*WORK TO DO*
Please copy out the records verbatim, starting with the line that contains "At what coordinates should I click to accomplish: Click the line" and going on through the line that contains "click(39, 710)", with both of those lines included.
___ RAW DATA ___
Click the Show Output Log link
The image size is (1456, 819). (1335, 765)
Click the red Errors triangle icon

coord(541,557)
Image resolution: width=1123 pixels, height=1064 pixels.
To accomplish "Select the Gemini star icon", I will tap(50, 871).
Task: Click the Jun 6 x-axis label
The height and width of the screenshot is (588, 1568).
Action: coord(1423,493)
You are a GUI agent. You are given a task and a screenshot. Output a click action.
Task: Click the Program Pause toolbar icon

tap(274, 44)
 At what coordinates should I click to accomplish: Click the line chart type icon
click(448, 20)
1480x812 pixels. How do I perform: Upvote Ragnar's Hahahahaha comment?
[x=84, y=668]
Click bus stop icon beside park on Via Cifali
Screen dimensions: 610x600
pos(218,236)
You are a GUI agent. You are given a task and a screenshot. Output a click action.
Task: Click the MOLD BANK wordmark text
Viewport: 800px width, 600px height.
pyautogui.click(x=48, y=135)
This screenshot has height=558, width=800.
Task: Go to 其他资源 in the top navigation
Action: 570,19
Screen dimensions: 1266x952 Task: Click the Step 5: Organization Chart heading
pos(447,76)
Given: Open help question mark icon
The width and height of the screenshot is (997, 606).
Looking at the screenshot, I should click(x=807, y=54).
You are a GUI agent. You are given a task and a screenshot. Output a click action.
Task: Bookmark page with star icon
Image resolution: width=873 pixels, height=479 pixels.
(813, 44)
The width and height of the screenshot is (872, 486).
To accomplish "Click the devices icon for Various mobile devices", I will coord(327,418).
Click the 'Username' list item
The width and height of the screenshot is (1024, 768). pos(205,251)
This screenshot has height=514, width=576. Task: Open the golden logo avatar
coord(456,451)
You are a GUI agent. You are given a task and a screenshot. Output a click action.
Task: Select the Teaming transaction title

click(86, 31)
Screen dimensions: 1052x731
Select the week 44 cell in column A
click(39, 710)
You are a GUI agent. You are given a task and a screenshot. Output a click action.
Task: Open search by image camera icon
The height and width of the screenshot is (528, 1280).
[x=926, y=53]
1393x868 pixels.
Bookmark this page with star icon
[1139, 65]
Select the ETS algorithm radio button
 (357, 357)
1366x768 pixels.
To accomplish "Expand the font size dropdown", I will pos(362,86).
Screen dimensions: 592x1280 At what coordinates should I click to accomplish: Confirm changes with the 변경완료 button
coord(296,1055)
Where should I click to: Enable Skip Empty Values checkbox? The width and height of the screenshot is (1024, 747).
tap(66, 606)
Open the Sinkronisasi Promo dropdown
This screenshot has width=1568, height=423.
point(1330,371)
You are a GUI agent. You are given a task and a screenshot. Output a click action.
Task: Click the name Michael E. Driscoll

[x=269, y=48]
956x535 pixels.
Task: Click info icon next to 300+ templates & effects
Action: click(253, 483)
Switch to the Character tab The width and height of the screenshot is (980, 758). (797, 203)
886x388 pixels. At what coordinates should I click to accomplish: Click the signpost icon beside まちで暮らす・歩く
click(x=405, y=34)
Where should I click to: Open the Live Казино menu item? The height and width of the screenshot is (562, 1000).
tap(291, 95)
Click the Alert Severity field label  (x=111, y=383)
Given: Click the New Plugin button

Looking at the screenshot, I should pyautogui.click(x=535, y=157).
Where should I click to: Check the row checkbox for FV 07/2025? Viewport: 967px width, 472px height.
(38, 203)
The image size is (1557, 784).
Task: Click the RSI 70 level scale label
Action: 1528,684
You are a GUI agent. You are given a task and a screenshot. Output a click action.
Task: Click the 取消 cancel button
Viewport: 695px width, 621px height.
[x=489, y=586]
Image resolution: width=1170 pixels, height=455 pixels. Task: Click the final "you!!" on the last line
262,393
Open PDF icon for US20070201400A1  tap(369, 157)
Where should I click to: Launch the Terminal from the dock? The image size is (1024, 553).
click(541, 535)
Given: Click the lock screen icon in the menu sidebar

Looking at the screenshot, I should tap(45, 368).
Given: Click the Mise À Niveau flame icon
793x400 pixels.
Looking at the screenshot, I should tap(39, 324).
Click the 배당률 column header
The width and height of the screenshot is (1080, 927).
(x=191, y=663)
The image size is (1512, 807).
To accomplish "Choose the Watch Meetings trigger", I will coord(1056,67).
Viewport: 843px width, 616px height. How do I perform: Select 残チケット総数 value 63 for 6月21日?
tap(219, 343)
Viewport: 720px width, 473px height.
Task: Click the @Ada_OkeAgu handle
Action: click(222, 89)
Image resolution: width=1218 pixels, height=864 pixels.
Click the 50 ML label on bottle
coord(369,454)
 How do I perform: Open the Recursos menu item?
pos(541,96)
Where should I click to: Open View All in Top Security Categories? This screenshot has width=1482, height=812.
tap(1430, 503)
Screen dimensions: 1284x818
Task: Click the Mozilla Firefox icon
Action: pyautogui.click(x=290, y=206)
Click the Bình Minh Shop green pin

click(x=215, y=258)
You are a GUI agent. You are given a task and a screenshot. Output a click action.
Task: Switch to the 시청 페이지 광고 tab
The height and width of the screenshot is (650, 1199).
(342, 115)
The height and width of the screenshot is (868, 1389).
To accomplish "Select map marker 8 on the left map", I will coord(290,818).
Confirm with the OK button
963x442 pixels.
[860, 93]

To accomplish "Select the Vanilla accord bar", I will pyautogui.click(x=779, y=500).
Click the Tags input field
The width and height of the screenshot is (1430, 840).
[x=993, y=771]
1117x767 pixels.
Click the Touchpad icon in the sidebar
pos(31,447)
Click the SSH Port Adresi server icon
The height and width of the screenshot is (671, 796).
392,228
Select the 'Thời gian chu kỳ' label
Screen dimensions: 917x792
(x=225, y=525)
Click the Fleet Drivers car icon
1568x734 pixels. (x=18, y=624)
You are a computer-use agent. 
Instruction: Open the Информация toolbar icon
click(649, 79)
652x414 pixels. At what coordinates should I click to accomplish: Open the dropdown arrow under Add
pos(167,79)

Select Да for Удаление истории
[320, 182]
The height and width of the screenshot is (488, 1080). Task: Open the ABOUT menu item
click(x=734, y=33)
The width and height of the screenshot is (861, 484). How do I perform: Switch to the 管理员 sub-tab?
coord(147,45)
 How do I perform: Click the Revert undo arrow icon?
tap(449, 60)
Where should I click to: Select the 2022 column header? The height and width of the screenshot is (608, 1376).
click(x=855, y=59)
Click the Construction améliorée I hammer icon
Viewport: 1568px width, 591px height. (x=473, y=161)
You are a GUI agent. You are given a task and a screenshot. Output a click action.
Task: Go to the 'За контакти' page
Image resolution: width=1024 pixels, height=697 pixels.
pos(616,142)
___
*ANSWER TO THIS PROBLEM*
 At what coordinates should I click to accomplish: Click the line chart type icon
click(448, 20)
1480x812 pixels. How do I perform: Upvote Ragnar's Hahahahaha comment?
[x=84, y=668]
Click bus stop icon beside park on Via Cifali
Screen dimensions: 610x600
pos(218,236)
You are a GUI agent. You are given a task and a screenshot. Output a click action.
Task: Click the MOLD BANK wordmark text
Viewport: 800px width, 600px height.
pyautogui.click(x=48, y=135)
This screenshot has height=558, width=800.
Task: Go to 其他资源 in the top navigation
Action: 570,19
Screen dimensions: 1266x952 Task: Click the Step 5: Organization Chart heading
pos(447,76)
Given: Open help question mark icon
The width and height of the screenshot is (997, 606).
Looking at the screenshot, I should click(x=807, y=54).
You are a GUI agent. You are given a task and a screenshot. Output a click action.
Task: Bookmark page with star icon
Image resolution: width=873 pixels, height=479 pixels.
(813, 44)
The width and height of the screenshot is (872, 486).
To accomplish "Click the devices icon for Various mobile devices", I will coord(327,418).
Click the 'Username' list item
The width and height of the screenshot is (1024, 768). pos(205,251)
This screenshot has height=514, width=576. Task: Open the golden logo avatar
coord(456,451)
You are a GUI agent. You are given a task and a screenshot. Output a click action.
Task: Select the Teaming transaction title

click(86, 31)
Screen dimensions: 1052x731
Select the week 44 cell in column A
click(39, 710)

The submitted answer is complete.